経済的に行き詰まった企業について、現経営者の主導の下、会社債権者等の利害関係者の多数の同意の下に再生計画を策定し、これを遂行することにより、利害関係者の利害を適切に調整しつつ会社の事業の再建を図ります。

民事再生手続きは、無担保債権者の権利のみを制約し(担保権者は自由に権利を行使できます。)、再生計画でカットできるのも無担保債権だけです。会社更生 手続きと比べると、手続きの効力が弱い反面、低廉かつ迅速な中小企業向きの手続きといえます。民事再生法の再生計画は、主に以下のパターンがあります。

(1)自力再建型

本業の将来収益から再生債権を弁済し、自力で再建を図る。

(2)スポンサー型

スポンサーに資金援助を受け、その支援のもと再建を図る。

(3)清算型

営業譲渡などの手法により、営業の全部または一部を受け皿会社に移管したうえで、旧会社は清算する方法。民事再生法では、手続き開始後に、裁判所の許可を得て、営業譲渡を行うことができる。営業譲渡代金が再生債権の弁済財源となる。

早期再建のための手法~プレパッケージ型~

いったん民事再生を申し立てるとどこの銀行も貸してくれなくなるため、手続き中運転資金をまかなってくれる存在=スポンサー企業の存在が重要となります。

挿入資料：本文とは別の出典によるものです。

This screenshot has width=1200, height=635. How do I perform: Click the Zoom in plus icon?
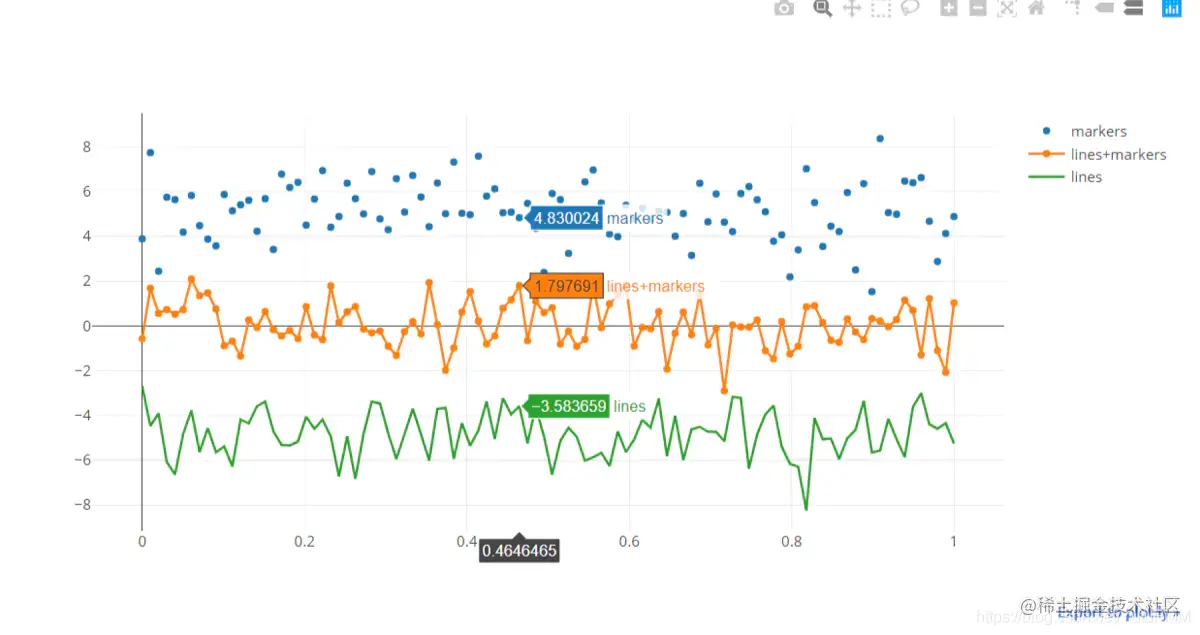(948, 8)
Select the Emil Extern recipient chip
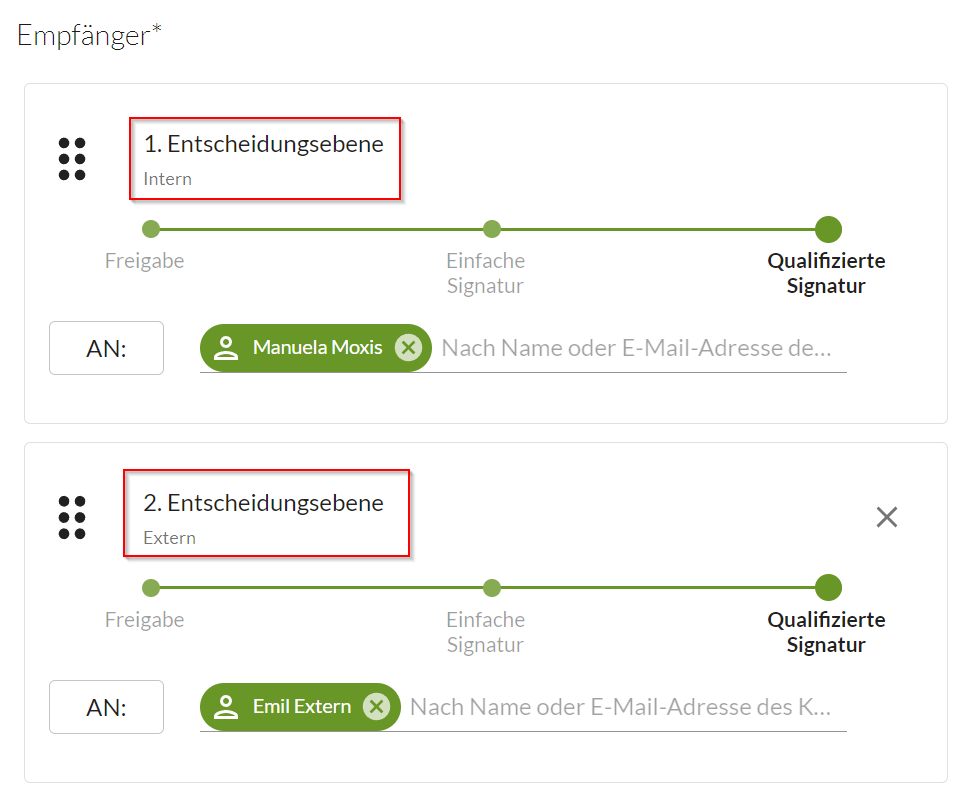The width and height of the screenshot is (973, 788). (x=301, y=707)
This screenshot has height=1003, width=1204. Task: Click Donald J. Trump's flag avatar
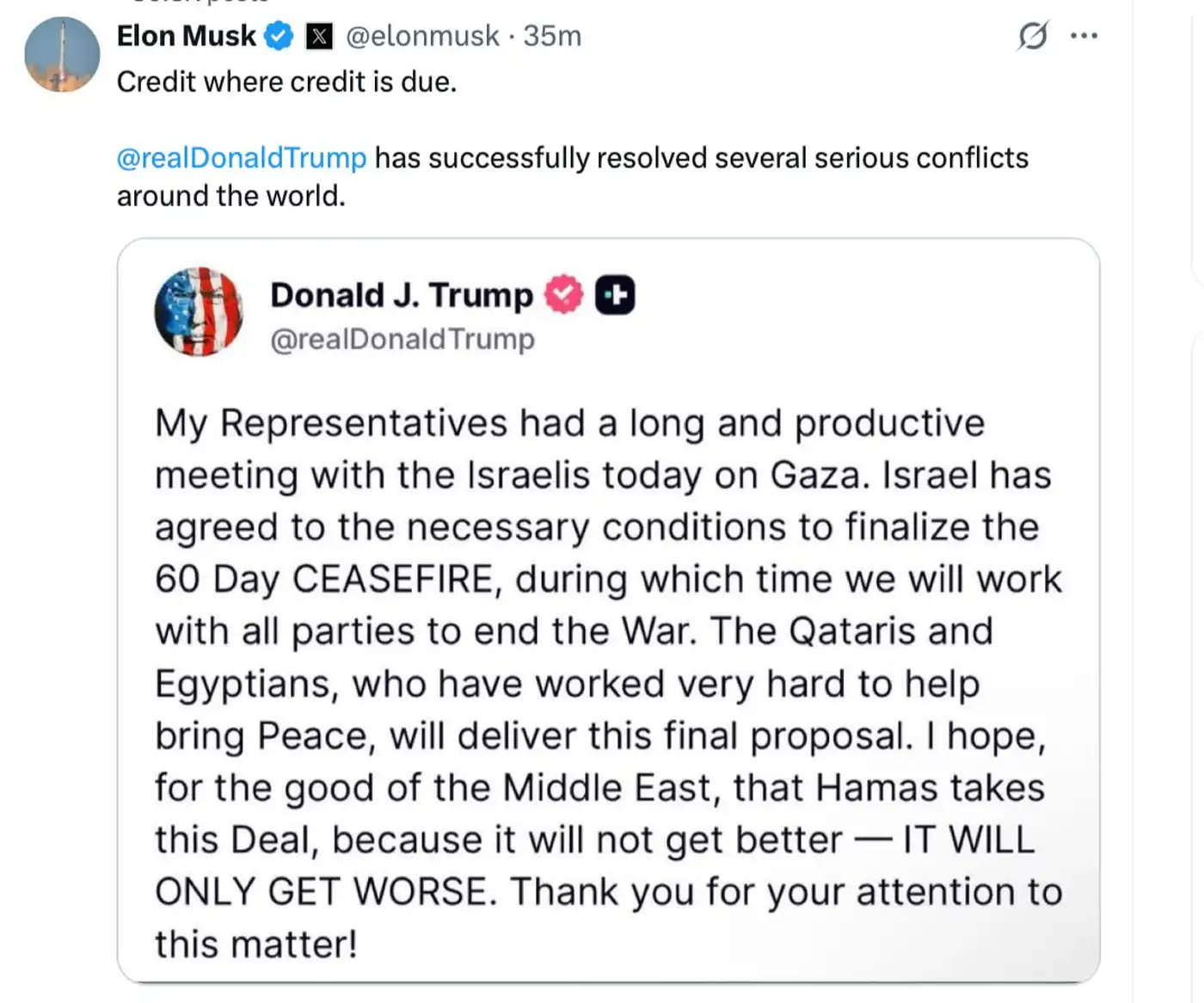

民事再生法を活用し、早期に再建を図るための手法として、プレパッケージ型の再建手法があります。プレパッケージ型の再建手法とは、民事再生法の申請を適用する以前にスポンサーを決定し、それを申立てと同時に公表する手法です。申立て後は倒産イメージにより信用力や資産価値が日々毀損していきますが、あらかじめスポンサーをつけておくことで信用が補完され、民事再生手続き開始の申立てによるマイナスイメージを払拭し、従業員および取引先の動揺を抑え、企業価値が毀損することを最小限に抑えることができます。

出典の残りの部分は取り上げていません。